A dark cloud was hanging over the Hari Raya Puasa celebration of Bangladeshi construction workers Alam Ataur Rahman, 40, and Islam Mohd Rubayet, 30, this year.
They are owed $19,152 in salaries by their former employer, Zach Engineering Services, which had been ordered by the Labour Court to pay them on Oct 7, 2016.
But until now, they have yet to receive a cent from the company, which is owned by two Singapore permanent residents.
The duo’s nightmare began in 2015. Mr Alam had joined the company in March and Mr Islam, a month later.

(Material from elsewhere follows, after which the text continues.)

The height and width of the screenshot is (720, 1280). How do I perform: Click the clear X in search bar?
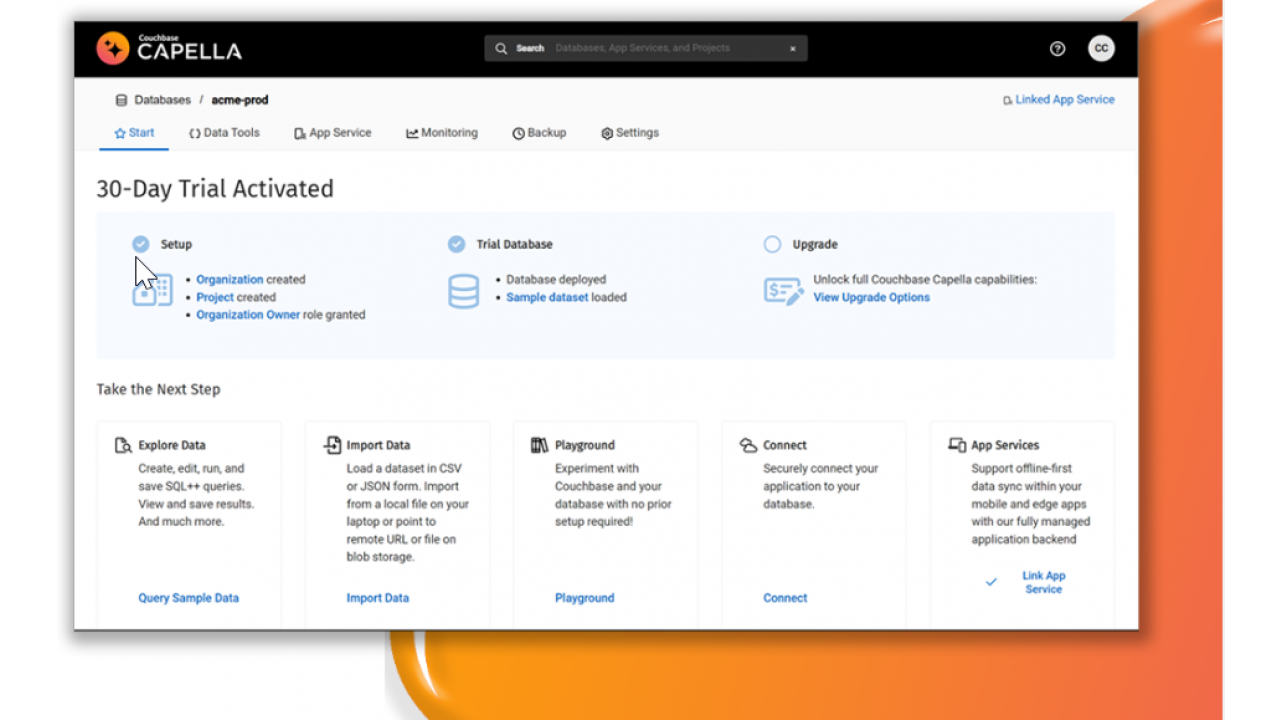[x=793, y=49]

On paper, their employer was supposed to pay each $1,700 a month as they were skilled, experienced metal workers. Mr Alam had been working in Singapore since 1999 and Mr Islam, since 2008.
Mr Alam said he was paid only “about $300 a month for makan (food)”. Said the father of three: “I cannot (bear to) call home. Every time I call home, my wife cry, I cry.”
In December 2015, the duo and three fellow workers complained to the Ministry of Manpower (MOM).
After almost 10 months of mediation sessions and a hearing, the Labour Court ordered their employer to pay Mr Alam $10,669.71 and Mr Islam, $8,482.08. The award for the remaining three was a total of about $31,200.
Both Mr Alam and Mr Islam said they were owed more than the award amount but had no proof because the company did not give them proper payslips.
MOM said the case took “over nine months” to resolve because “the parties disputed the claims”.
The company appealed against the Labour Court order and the workers chose to return home instead of waiting for the appeal’s outcome, MOM added.
Responding, Mr Alam and Mr Islam said they felt compelled to leave Singapore. They subsequently returned and found new employers here earlier this year.
Pro-bono lawyers arranged by non-governmental organisation Transient Workers Count Too are trying to recover the debt for the two men, by taking action to seize the company’s assets. Their former employer appears to be uncontactable.
Official records show Zach Engineering Services, set up in 2012, is owned by Mr Anthony Wong Yoon Fatt and Ms Natalie Lim Siew Ling, who are in their 40s.
Calls to Mr Wong’s cellphone went unanswered. Nobody answered the door when The Straits Times visited their HDB flat in Chai Chee Street on Wednesday.
The MOM said the duo are barred from hiring foreign workers.